Drawing in the
Style of Arthur
No matter how old we are, we can always be sucked into the fantastical world of magic and beasts through the incredible illustrations of Arthur Rackham.
From The Brother’s Grimm fairytales to fables and myths- Rackham’s pen brought countless stories of fantasy to paper- and undoubtably to life.
‘The Old Woman in the Wood’ from the Brother’s Grimm
I found myself looking at his work (as an illustrator) and questioning how he created such translucent and soft images with fine black lines and washes of pastel colour. With this stylised technique, he could portray anything he wanted; from the innocence of fairies, to the doom of dragons and beasts.
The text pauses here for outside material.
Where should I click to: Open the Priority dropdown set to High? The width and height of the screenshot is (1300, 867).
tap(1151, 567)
‘An Elderberry Visits Some young Quinces’ from Peter Pan in Kensington Gardens
After many attempts with soaking my page with water, experimenting with tracing paper and water and ink, I finally found a way of creating images with a similarly translucent style through using Promarkers.
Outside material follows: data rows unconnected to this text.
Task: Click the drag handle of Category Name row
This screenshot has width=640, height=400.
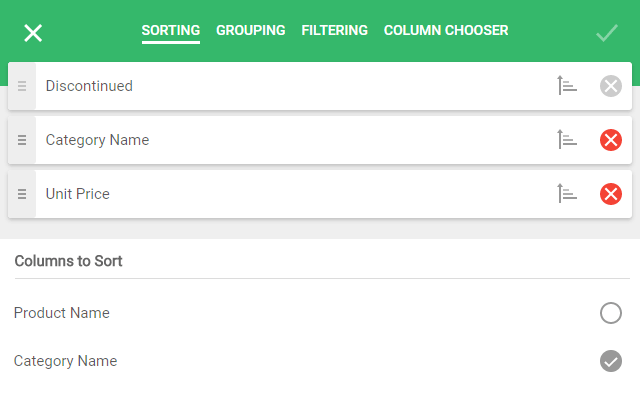Action: click(22, 140)
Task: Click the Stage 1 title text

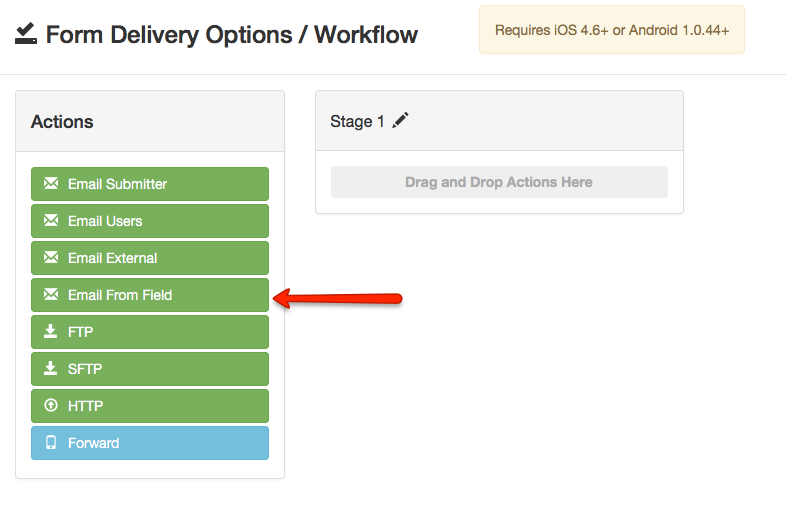Action: 357,122
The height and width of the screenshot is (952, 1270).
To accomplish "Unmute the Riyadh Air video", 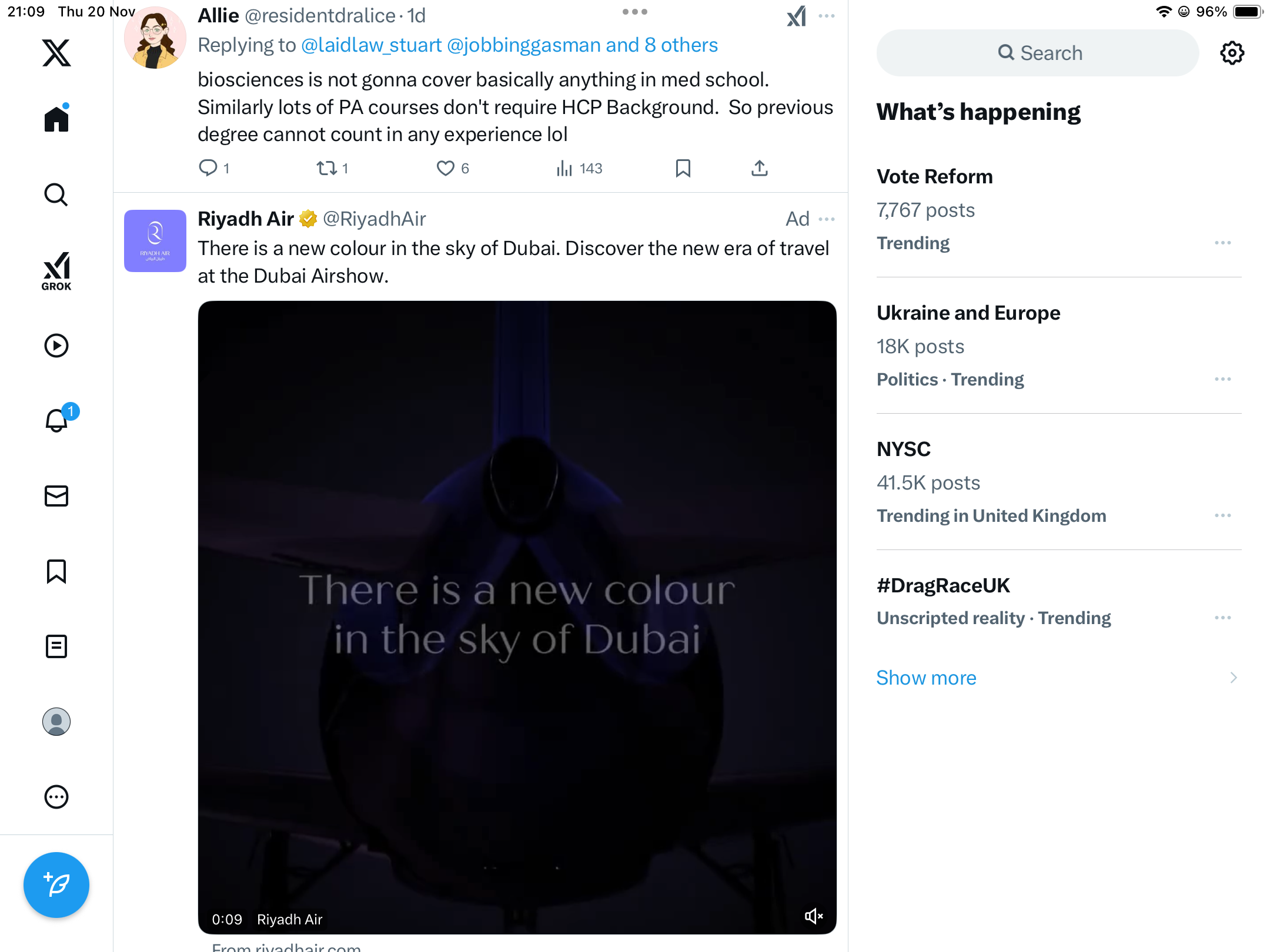I will click(x=814, y=916).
Obviously dear old Arthur wouldn’t have used these- but I realised that the colours are so lucid and blend so well -( almost like paints! ) that they couldn’t NOT be used for a Rackham- style drawing!
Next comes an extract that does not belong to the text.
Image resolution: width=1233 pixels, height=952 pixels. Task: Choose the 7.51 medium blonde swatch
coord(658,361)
Firstly it is important to use the specific paper designed for these pens which you can find here. (It is available in A4 or A3).This paper has a wonderful translucent quality to it that fits Rackham’s style perfectly.
How to start…
I begin by creating a rough pencil drawing of the image I would like to create, then I go over with a fine black ink pen to create the detailed outlines that Rackham loved so much.
I decided to create an image of a Siren, and drew waves in loops and curves.
Next Step- Colouring
This next step is entirely up to you in terms of which colours to use, Rackham often used pastel colours blended in with snippets of bold colour.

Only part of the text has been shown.